:: DATASET ROWS ::

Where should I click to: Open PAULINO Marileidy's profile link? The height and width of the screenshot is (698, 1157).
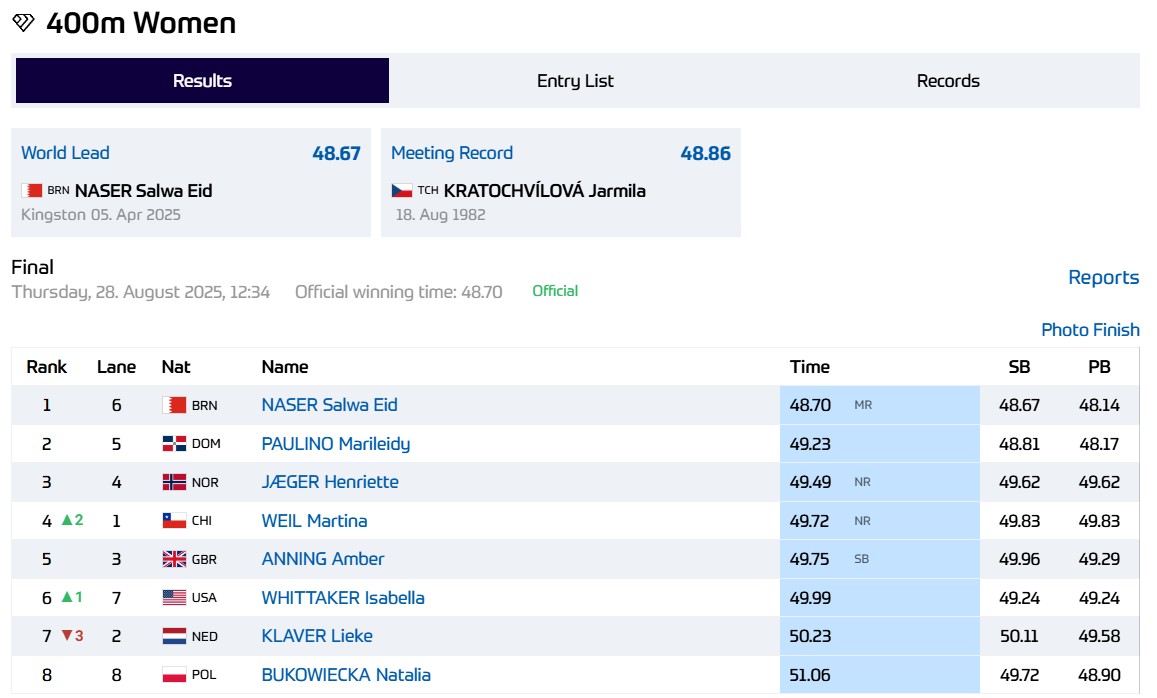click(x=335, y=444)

:::
:: DATASET ROWS ::

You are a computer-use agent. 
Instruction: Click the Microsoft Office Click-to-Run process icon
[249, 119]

:::

* TASK REQUIREMENTS *
Rename "profile link" to "account page" in the part of the data that opens with the line containing "Where should I" and closes with the line containing "click(x=335, y=444)", both lines included, and write that part out again with nothing else changed. Leave the picture out.

* OUTPUT OF THE TASK *
Where should I click to: Open PAULINO Marileidy's account page? The height and width of the screenshot is (698, 1157).
click(x=335, y=444)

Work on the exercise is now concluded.